Red Hat Portfolio integration

As mentioned earlier, OpenShift virtualization is a feature of OpenShift Container Platform and is delivered, integrated and managed via the OpenShift Operator framework. We recognize that many Red Hat customers currently use Red Hat Virtualization (“RHV”) to run and manage their VMs. With this in mind, starting with RHV 4.4 (now in beta), we are introducing tight integration with OpenShift and OpenShift virtualization that enables RHV and OpenShift virtualization VMs to be managed side-by-side in the RHV Manager console. Technically, this is made possible by enabling OpenShift to leverage KubeVirt to interface with the same QEMU and KVM components that are used in the RHV stack.

 

With RHV 4.4, the RHV Manager allows you to easily add an existing OpenShift virtualization cluster as an external provider and then to perform basic management of underlying VMs side-by-side with RHV VMs. This integration allows you to continue managing where your applications are today while visualizing and acting on where they will be managed in the future.

 

OpenShift virtualization is also tightly integrated with OpenShift Container Storage to provide a consistent experience for developing and deploying stateful applications. OpenShift Container Storage provides persistent storage for applications - whether they are being developed and deployed on-premise or in the cloud. OpenShift virtualization uses standard Kubernetes storage protocols to attach and manage VM disks presented by this persistent storage, to enable you to manage both containers and virtual machines in a consistent manner.

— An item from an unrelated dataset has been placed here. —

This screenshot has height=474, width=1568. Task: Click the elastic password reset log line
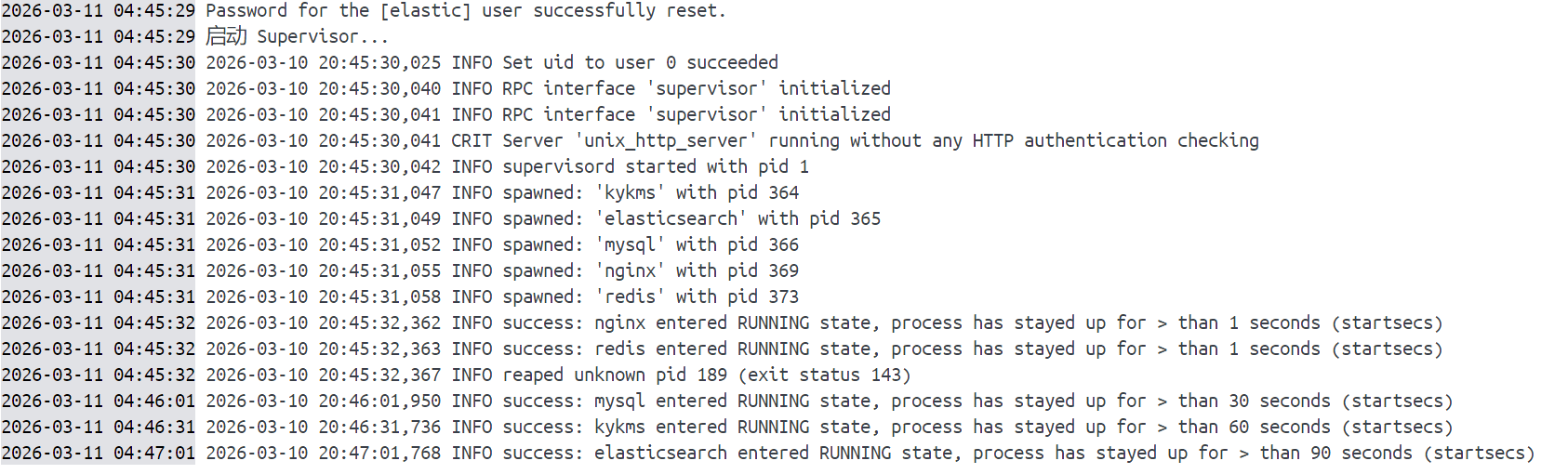pos(465,11)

The future of virtualization from Red Hat

With the introduction of OpenShift virtualization, the Red Hat portfolio provides virtualization solutions across multiple hybrid-cloud use cases:

 

Red Hat virtualization (“RHV”) and Red Hat OpenStack Platform (“RHOSP”) solve problems that are not going away anytime soon, so our plan is to continue to invest in these use cases with a focus on rock-solid stability, performance and scalability. These platforms are also the primary landing spots for customers who migrate from VMware to Red Hat Infrastructure via the Red Hat infrastructure migration solution, so they will continue to provide the long-term support and stability that characterizes the Red Hat product line, while at the same time continue to evolve as path to application modernization and OpenShift with OpenShift virtualization.

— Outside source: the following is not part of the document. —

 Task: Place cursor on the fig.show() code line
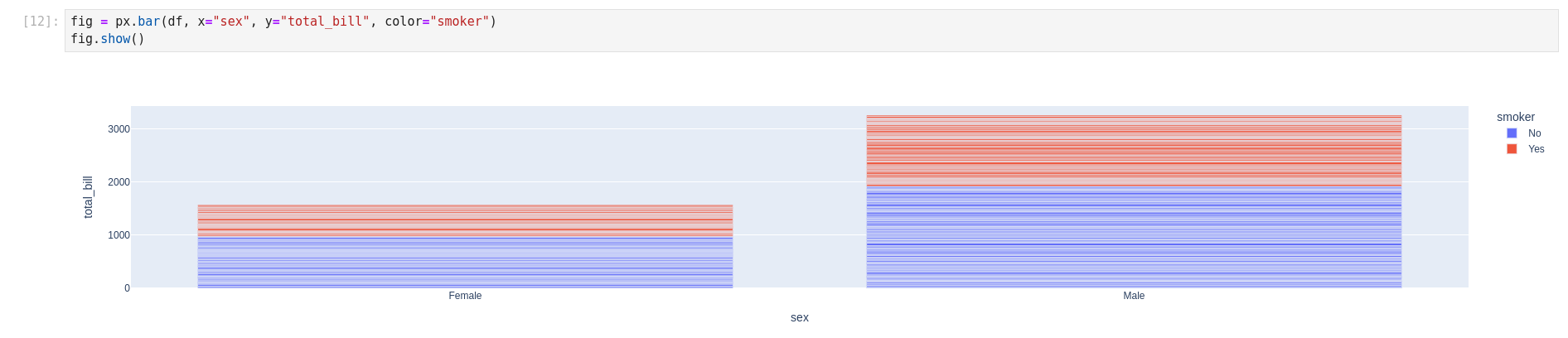[108, 39]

In parallel, we are pivoting to a platform versus product specific strategy and plan for virtualization from Red Hat. This is demonstrable now in our early delivery of Red Hat virtualization integration with OpenShift virtualization and in the plans underway to build on this to provide portfolio integration with Red Hat Migration analytics and advanced VM and workload migration tooling in future versions of Red Hat virtualization and Red Hat OpenStack Platform. Delivery timeframes are yet to be determined, just know that our current plan and future roadmap for virtualization from Red Hat is very vibrant and designed to provide an easy path for customers to modernize their applications regardless of where they currently run or where they are planned to run in the future. Continue to follow the OpenShift blog for updates on these and other developments as our plan continues to evolve.

Get it, see it in action

OpenShift virtualization is available now in OpenShift Container Platform 4; if you are a current OpenShift customer you have access to it as part of your current subscription. There is no additional cost or entitlement needed to begin using it now. That said, the most current features and functionality are available in 4.4, so you may want to consider the upgrade. In 4.4 OpenShift virtualization is Tech Preview, however it has been promoted to high touch beta status as we put the final touches on production-readiness. The fully supported, generally available version of OpenShift Container Platform with OpenShift virtualization is targeted for the second half of calendar year 2020.